In December 2020 the U.S. Navy's Report to Congress on the Annual Long-Range Plan for Construction of Naval Vessels stated that the ship was planned to be placed out of commission in reserve in 2023. On 22 September 2023, Bunker Hill was decommissioned at Naval Base San Diego.

==Awards==
- Combat Action Ribbon - (Jan-Feb 1991)
- Navy Unit Commendation - (Jan-Feb 1991, Oct 1997-Apr 1998, Jan-May 2003)
- Navy Meritorious Unit Commendation - (Sep 1988-Dec 1989, May-Sep 1992, Jul 1994-Apr 1996, Jan 1999-Sep 2001, Aug 2000-Jan 2001, Oct 2006-May 2007, Nov 2011-May 2012)

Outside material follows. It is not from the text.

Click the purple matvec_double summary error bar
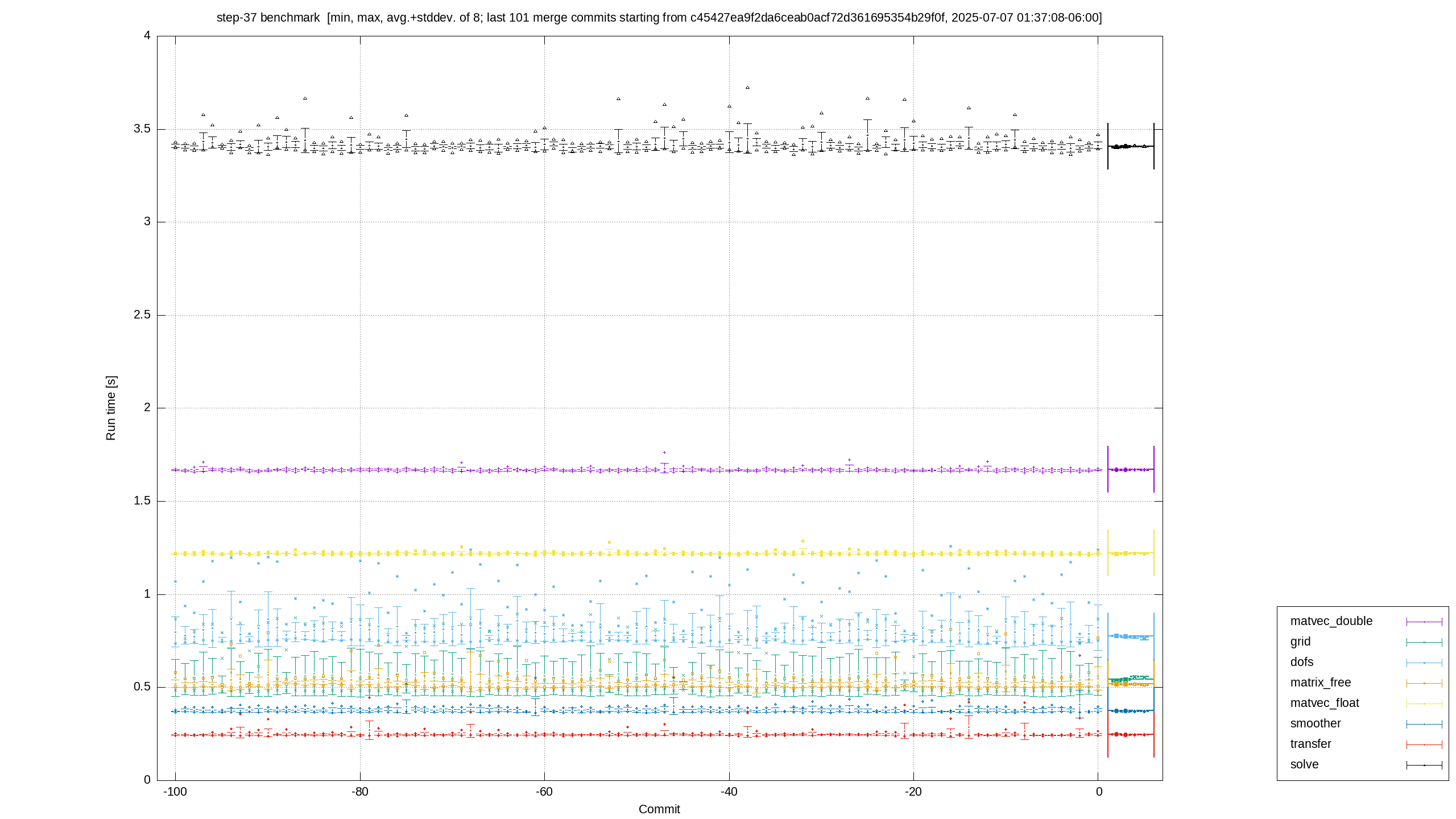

- Battle "E" - (1987, 1992, 1993, 1994, 1995, 1996, 1997, 2000, 2002, 2003, 2004, 2005, 2006, 2007, 2008, 2015, 2016, 2017)
- Southwest Asia Service Medal - (Oct – Mar 1991)
- Humanitarian Service Medal - (Dec 2004 – Feb 2005, Jan – Feb 2010)
- Coast Guard Unit Commendation - (31 Jan – 2 Feb 2000)

==Notable appearances in media==
- The USS Bunker Hill is a unlockable ship in the mobile version of War Thunder and was released in the “Dark Waters” update.